Developer / Publisher – Shanghai Oriental Pearl Culture / DeerVR
Price – US $9.49 / CA $12.99 / EU €59.99 / UK £7.39 / AU $13.45
Release date – April 8th, 2020
Control Method – DS4 / 1 x Move Controller
Digital only – Yes
Reviewed on – PSVR(PS4 Pro)
I always look forward to the next VR experience and while more often then not they are typically light on content or deliver more shallow content, I’m always curious to see what VR can give us beyond just gaming. A Room Where Art Conceals, originally released back in 2018 in Asian markets, has now seen worldwide release and looks to deliver a few classic paintings in a whole new way. Beyond just checking out the works of Van Gogh, Monet and Munch in VR settings, you can actually travel through them, changing through a few themes with some light puzzle solving thrown in as well as some educational tidbits.
With a DS4 or single Move controller you navigate menu’s and interact with items in the rooms that contain the paintings. All of this is done by pointing at an interactable items and pressing the trigger button and if you need to place that item anywhere, point and press the trigger again. There are 3 rooms to check out with each being focused on a single artists works though to go inside the painting you’ll have to fix or complete objects near the painting to do so. Typically, these tasks are little more then just moving an object from point A to B with the last room adding in slide block puzzles that are relatively easy save for the last one, which admittedly took me some time to complete. The rooms are locked until you have fully viewed all the previous rooms paintings so you’ll have to visit each artists works individually until you have seen them all whereupon you can revisit those rooms or visit the collection room which has all the paintings in 1 easy to view area. When you unlock a painting, it’s not actually 1 painting, but 3 separate ones that have been mixed into 1 360 animated video that transports you inside a modern artists 3D interpretation of those works. Emotions are central to each theme so as you view a work, you unlock that emotion. Each room has 3 different interpretations of the same art inspired by the original artists work so while you travel through the same painting again and again, there are enough artistic changes to make each viewing unique.

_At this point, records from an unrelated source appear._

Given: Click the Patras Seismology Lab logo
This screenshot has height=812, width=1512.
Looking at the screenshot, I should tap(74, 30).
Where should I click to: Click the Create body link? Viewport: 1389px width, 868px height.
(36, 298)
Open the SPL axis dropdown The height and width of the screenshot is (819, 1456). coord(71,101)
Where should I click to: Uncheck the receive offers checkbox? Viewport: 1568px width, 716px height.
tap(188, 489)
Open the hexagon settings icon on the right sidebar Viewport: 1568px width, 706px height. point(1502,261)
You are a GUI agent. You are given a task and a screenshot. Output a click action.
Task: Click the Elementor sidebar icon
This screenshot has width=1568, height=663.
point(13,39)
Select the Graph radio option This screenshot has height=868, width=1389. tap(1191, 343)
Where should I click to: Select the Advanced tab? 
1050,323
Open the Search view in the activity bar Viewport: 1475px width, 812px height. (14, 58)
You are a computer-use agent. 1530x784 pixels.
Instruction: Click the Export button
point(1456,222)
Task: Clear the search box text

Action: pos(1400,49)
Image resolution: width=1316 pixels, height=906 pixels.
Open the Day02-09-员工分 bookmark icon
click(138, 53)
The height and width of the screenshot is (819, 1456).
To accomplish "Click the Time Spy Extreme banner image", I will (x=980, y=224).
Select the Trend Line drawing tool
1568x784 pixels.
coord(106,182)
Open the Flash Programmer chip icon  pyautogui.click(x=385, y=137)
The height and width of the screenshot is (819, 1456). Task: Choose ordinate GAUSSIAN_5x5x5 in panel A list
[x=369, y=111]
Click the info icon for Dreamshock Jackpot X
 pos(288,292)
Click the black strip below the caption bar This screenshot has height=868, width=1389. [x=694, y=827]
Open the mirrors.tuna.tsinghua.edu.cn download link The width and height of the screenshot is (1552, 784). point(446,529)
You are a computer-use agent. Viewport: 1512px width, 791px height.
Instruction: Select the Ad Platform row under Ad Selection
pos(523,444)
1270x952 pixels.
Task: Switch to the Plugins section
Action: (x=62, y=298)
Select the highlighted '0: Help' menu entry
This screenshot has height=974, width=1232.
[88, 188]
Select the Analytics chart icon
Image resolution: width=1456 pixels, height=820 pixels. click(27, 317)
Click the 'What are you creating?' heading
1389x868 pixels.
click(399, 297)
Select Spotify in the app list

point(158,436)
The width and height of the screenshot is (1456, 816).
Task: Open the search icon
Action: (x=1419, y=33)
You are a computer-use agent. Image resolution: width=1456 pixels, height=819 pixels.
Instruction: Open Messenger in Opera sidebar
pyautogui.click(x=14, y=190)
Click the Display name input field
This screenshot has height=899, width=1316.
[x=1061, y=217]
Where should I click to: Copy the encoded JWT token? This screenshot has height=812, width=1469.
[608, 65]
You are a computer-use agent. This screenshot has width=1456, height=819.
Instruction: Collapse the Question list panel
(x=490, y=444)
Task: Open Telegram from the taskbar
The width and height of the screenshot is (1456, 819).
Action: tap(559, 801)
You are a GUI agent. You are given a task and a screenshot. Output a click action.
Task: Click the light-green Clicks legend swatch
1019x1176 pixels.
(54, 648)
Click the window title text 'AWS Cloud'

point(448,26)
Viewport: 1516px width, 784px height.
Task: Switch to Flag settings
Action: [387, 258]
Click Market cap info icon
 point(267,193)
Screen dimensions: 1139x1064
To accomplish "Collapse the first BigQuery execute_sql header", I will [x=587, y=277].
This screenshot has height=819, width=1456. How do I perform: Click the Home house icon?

As this is all about the art, it better look good and that’s probably where this title takes the biggest hit. The rooms you visit look alright, not carrying a ton of detail but are more then serviceable, containing items associated with each artists and the individual paintings on which you’ll soon travel through. Once you solve each puzzle you can travel into that painting and are treated to beautiful recreations of those arts rendered in 3D. The problem is that 3D rendering isn’t in true 3D but 360 video and not in very high resolution at that, so while the visual spectacle of seeing these paintings in new medium is present, the loss in fidelity definitely hurts the overall package. That’s not to say it all looks awful, it looks fine enough but I can’t help but wonder what this would look like if it were optimised for higher resolution headsets. It’s pretty slick to see these singular images expanded into 3D environments and even seeing each rendering change based upon the emotion associated with it is also a treat and I commend the artist and team behind this title for their efforts. It’s a truly unique concept that I greatly appreciated, I just wish it look a little sharper at the very least and that it was in true 3D, though in truth, my brain sort of fills in those 3D gaps and on more then a few occasions I felt like the environments were actually 3D.
With emotion at the core of this game, each trip through a painting is accompanied by music fitting that the theme so whether it’s happiness, anger, sorrow or any other emotion in the game, the melodic instrumental tunes fit the visuals quite nicely. At the games onset you are greeted a floating robot who takes you through each room, relaying some facts about each artist and assists you in solving the puzzles by basically telling you what to do. For the most part he’s harmless and does a decent job at relaying facts but in the last puzzle in the game, when I had to slide 5 panels around in the proper order to unlock that final painting, he kept telling me over and over to do what I did the last time to move he blocks, which I was fully aware of, but until I solved it, he hounded me relentlessly.
There really isn’t too much else to address here and besides the issues I mentioned above, this delivers pretty much exactly what it promises. I wouldn’t have minded an option in here to let me enjoy all the paintings in 1 go or in a looping fashion as I think those looking for zen and chill VR experiences would appreciate something as unique as this. To get through all of the rooms wont take more then an hour though if you decide to rewatch the videos in the collections room, you have the additional option of watching with commentary on or off so if you are interested in more facts about each work of art, you get that too.
A Room Where Art conceals, despite its presentation issues still delivers an experience unlike any other and I would love to see what’s here improved upon or further expanded with more interpretations of classic works of art. As a guy who doesn’t really care to much about classic art as much as others do, this experience gave me a whole new appreciation for the works in the game.
What would I pay? This just shy of $10 US and even though it’s not true 3D VR, I still dug this, and I think anyone at all interested in this content will still be happy with what’s here for that price.
DeeVR provided The VR Grid with a press code for this title and, regardless of this review, we thank them for that!